[Your objective]
Quote the entries word for word, from the line containing "Identify the location" through the end of the entries, including both ends. Leave the pictures out.

□ □ □ □

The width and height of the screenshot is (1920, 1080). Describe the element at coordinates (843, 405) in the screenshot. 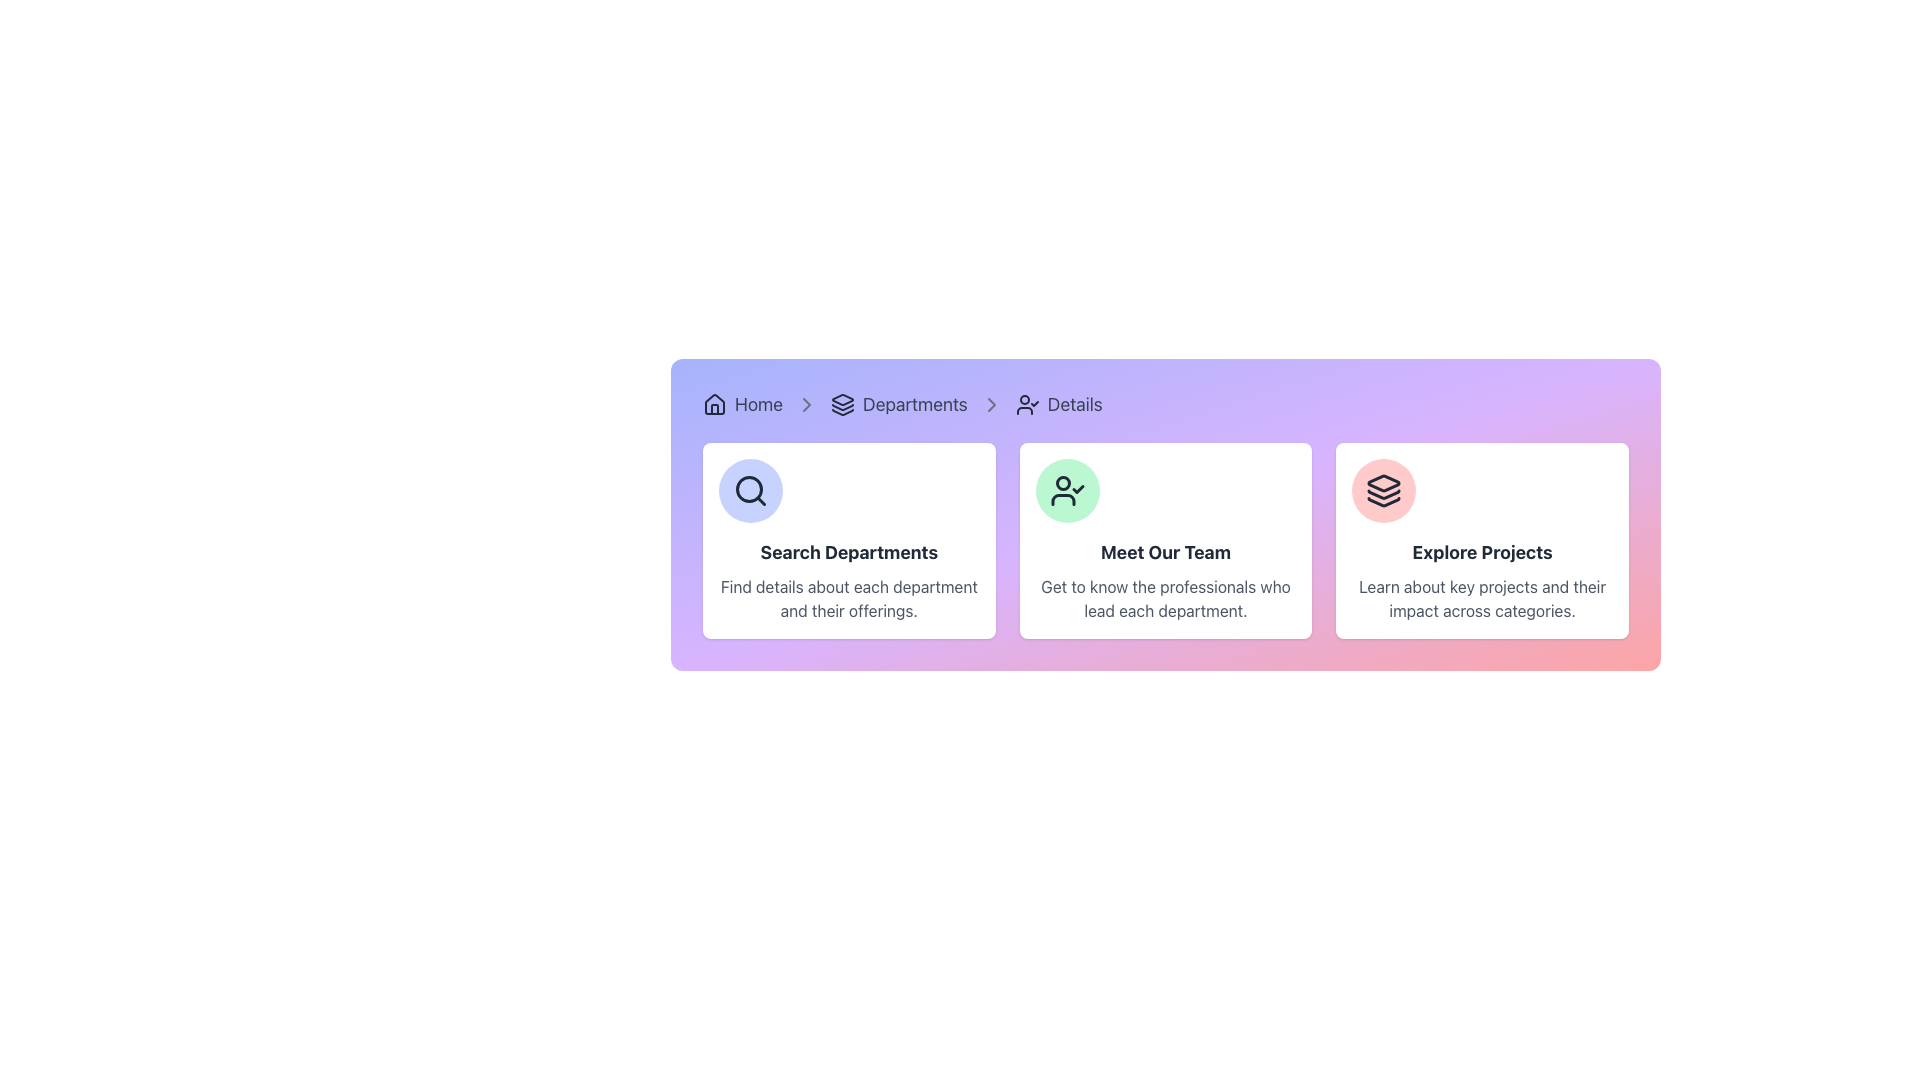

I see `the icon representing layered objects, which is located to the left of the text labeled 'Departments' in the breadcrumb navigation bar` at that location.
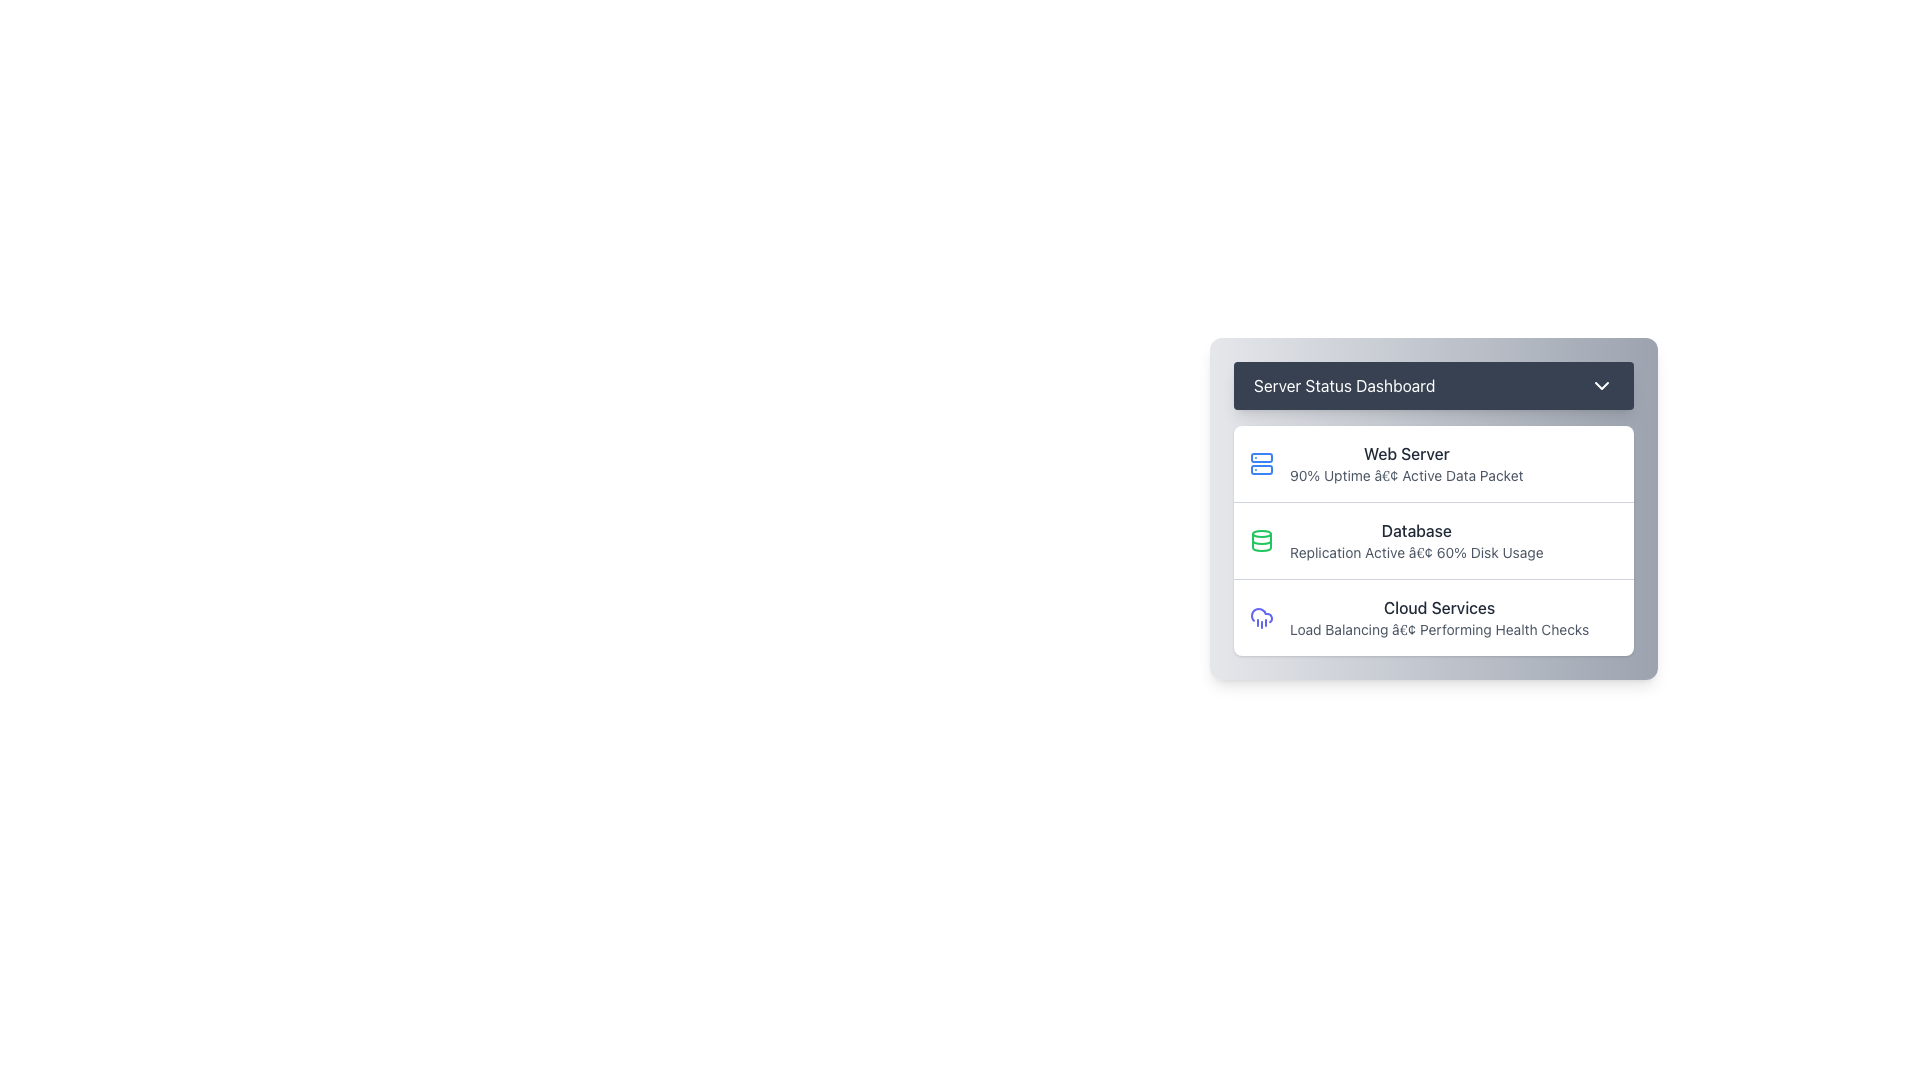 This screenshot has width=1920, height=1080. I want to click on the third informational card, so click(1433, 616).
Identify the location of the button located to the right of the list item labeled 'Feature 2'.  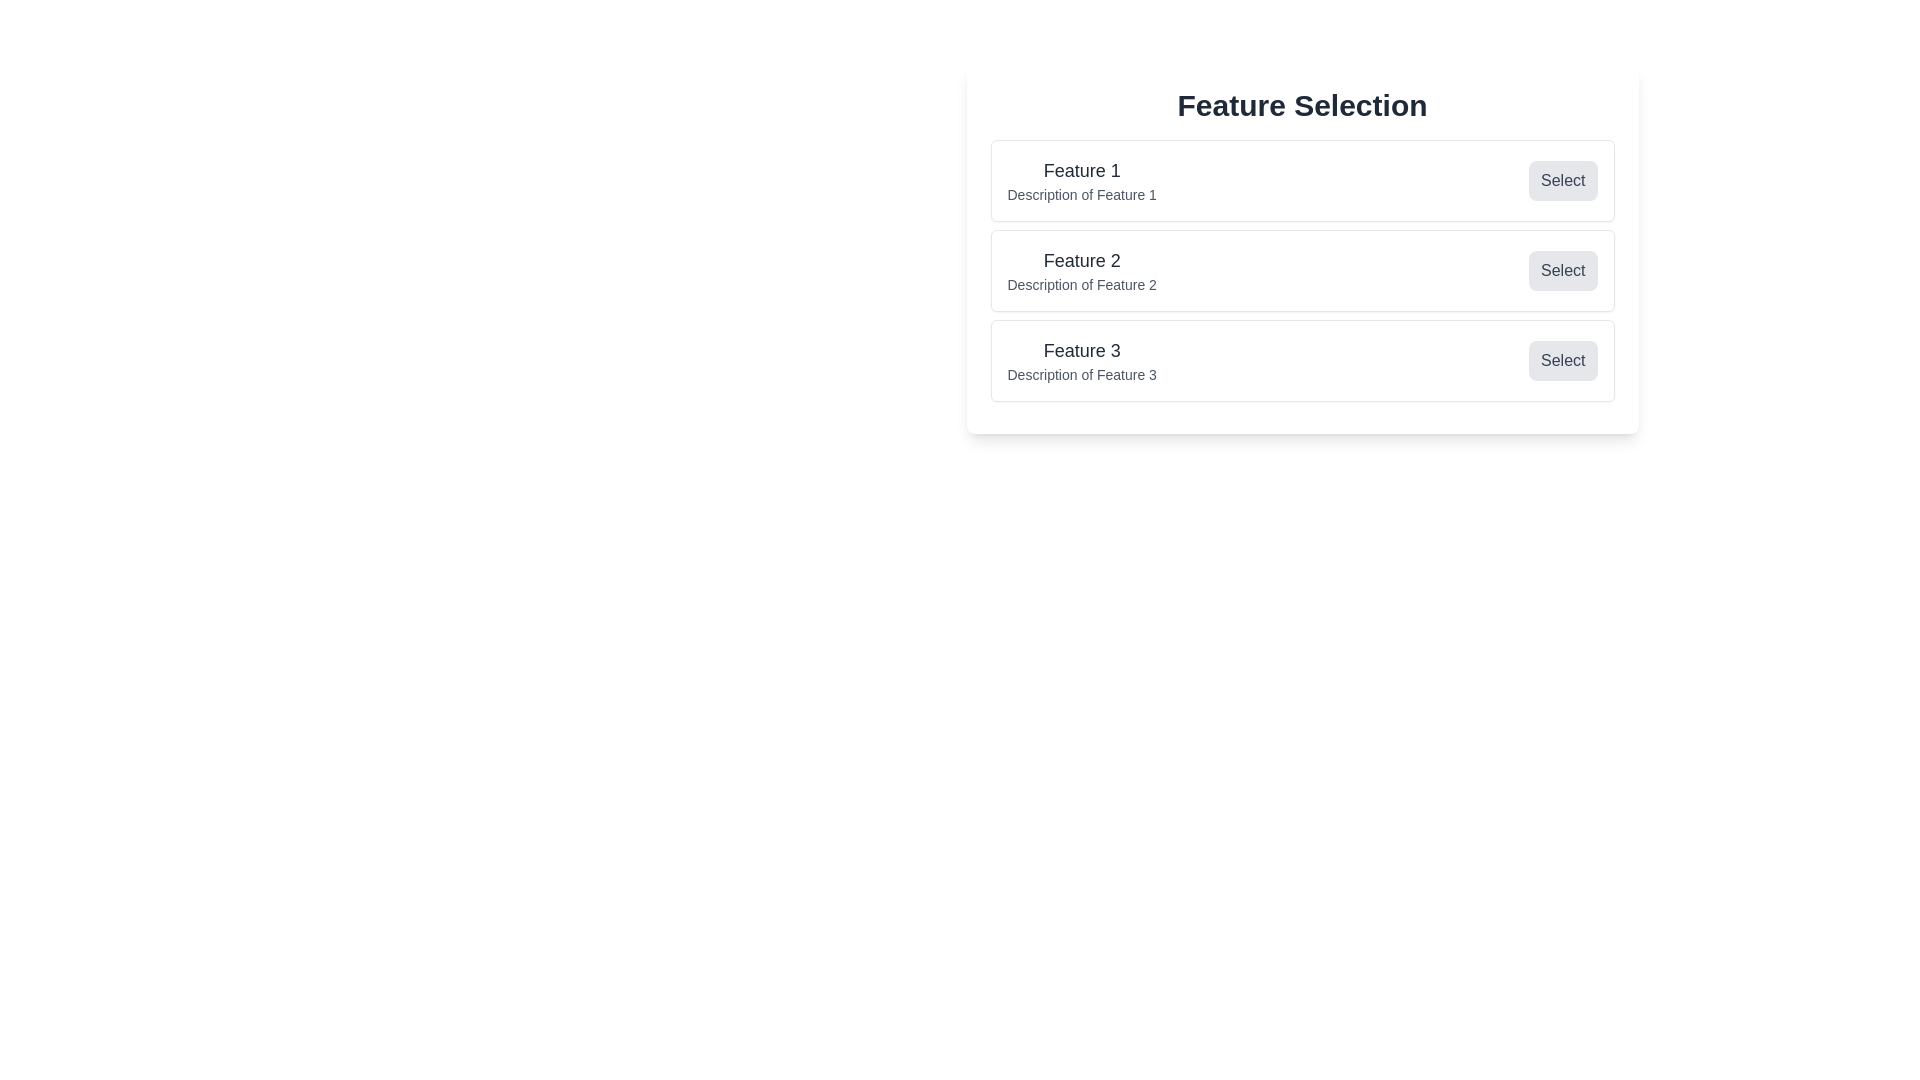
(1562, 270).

□ □ □ □

[Answer to this task]
Identify the location of the button located to the right of the list item labeled 'Feature 2'.  
(1562, 270).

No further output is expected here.